##### Excerpted passage

Halation Flare on film caused by very bright light hitting the film and reflecting within its layers. Most films are made with an
anti-halation backing layer to help suppress this. Halation is most likely to occur with high contrast light photography such as night shots with streetlamps etc…
Half Frame A format using standard 35mm film but using only half the normal frame area of 24mm x 18mm (instead of 24mm x 36mm) thus giving double the amount of exposures (72 frames on a roll of 36).
Halfplate An obsolete plate film format measuring 4.25″ x 6.5″
Ilford Multigrade Ilford’s B&W resin coated printing paper that can produce several contrast grades *suitable for a wide range of different negative film densities and qualities.
Infra-Red (I-R) Band of invisible wavelengths that can be used in specialist or special effects photography including B&W and false colour photography. Contrary to belief, you cannot photograph the heat portion of I-R wavelengths with Infra-Red film.
Internegative A negative made from a positive (slide or transparency) which is then used to make positive prints.
JPEG Files A universally used file type for shooting, printing and distributing images. Data is compressed to allow for smaller files thus saving memory space.
Kodachrome A colour reversal film and process invented by Eastman Kodak in 1935. This unique system differs completely from other colour reversal processes in as much as the film is actually a complex multilayered black and white emulsion that has its colour layers formed during processing. See K-14.

##########

Instruction 1 => From the records below, pull out every line that contains the string "what", matching its case exactly.

##### Stored rows

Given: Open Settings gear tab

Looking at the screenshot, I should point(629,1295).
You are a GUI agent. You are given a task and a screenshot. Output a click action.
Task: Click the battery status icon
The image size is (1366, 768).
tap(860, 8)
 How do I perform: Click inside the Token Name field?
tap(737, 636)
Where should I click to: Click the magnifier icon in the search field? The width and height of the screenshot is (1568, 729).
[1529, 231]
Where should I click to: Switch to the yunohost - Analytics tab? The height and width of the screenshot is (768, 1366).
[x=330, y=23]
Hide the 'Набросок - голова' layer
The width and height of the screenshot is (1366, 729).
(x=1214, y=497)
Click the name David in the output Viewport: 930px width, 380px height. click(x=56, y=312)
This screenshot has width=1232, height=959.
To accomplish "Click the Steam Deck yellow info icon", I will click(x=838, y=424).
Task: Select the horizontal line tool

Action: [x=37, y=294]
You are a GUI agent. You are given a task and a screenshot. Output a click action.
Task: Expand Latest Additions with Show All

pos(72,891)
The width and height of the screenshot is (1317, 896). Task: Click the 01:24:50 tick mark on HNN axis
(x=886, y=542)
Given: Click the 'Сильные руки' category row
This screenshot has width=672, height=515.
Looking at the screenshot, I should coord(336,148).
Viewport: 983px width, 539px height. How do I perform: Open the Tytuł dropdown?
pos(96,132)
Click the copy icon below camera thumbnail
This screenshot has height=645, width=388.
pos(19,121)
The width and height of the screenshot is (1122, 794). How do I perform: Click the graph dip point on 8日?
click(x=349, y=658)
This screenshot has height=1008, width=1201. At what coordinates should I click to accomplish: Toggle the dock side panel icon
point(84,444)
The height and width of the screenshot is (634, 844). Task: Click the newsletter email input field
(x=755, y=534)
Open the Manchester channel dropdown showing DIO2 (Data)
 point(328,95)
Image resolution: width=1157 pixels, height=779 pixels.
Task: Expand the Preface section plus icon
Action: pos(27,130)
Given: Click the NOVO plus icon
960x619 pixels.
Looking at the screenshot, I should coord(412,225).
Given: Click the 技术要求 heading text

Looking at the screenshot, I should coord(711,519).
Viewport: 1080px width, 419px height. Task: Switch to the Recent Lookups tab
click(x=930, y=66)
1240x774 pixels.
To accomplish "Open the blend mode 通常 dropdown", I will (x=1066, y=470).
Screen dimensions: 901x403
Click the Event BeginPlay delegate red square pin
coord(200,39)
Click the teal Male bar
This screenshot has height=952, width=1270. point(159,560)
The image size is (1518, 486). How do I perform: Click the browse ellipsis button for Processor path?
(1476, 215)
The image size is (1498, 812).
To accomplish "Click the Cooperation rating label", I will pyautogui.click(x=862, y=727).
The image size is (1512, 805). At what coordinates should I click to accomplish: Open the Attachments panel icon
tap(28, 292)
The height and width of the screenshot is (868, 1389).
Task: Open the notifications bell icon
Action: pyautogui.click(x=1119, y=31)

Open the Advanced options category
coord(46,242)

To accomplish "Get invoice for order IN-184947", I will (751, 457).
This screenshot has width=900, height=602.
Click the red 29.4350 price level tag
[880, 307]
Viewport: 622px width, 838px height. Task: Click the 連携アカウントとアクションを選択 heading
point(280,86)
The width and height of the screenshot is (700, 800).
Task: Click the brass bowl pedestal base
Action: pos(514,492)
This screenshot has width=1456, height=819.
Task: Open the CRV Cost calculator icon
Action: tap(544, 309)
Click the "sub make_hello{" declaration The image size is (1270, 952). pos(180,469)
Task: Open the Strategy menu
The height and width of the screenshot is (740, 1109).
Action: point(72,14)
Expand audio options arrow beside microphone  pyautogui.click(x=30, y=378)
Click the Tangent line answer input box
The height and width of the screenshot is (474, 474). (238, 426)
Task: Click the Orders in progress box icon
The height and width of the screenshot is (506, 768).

##########

Instruction 2 => Rewrite the part of the photography glossary above that opens with the words "Halfplate An obsolete" and closes with "densities and qualities.", changing "printing paper" to "photographic paper".

Final result 1 =>
This screenshot has height=1008, width=1201. At what coordinates should I click to accomplish: Toggle the dock side panel icon
The image size is (1512, 805). At what coordinates should I click to accomplish: Open the Attachments panel icon

Final result 2 =>
Halfplate An obsolete plate film format measuring 4.25″ x 6.5″
Ilford Multigrade Ilford’s B&W resin coated photographic paper that can produce several contrast grades *suitable for a wide range of different negative film densities and qualities.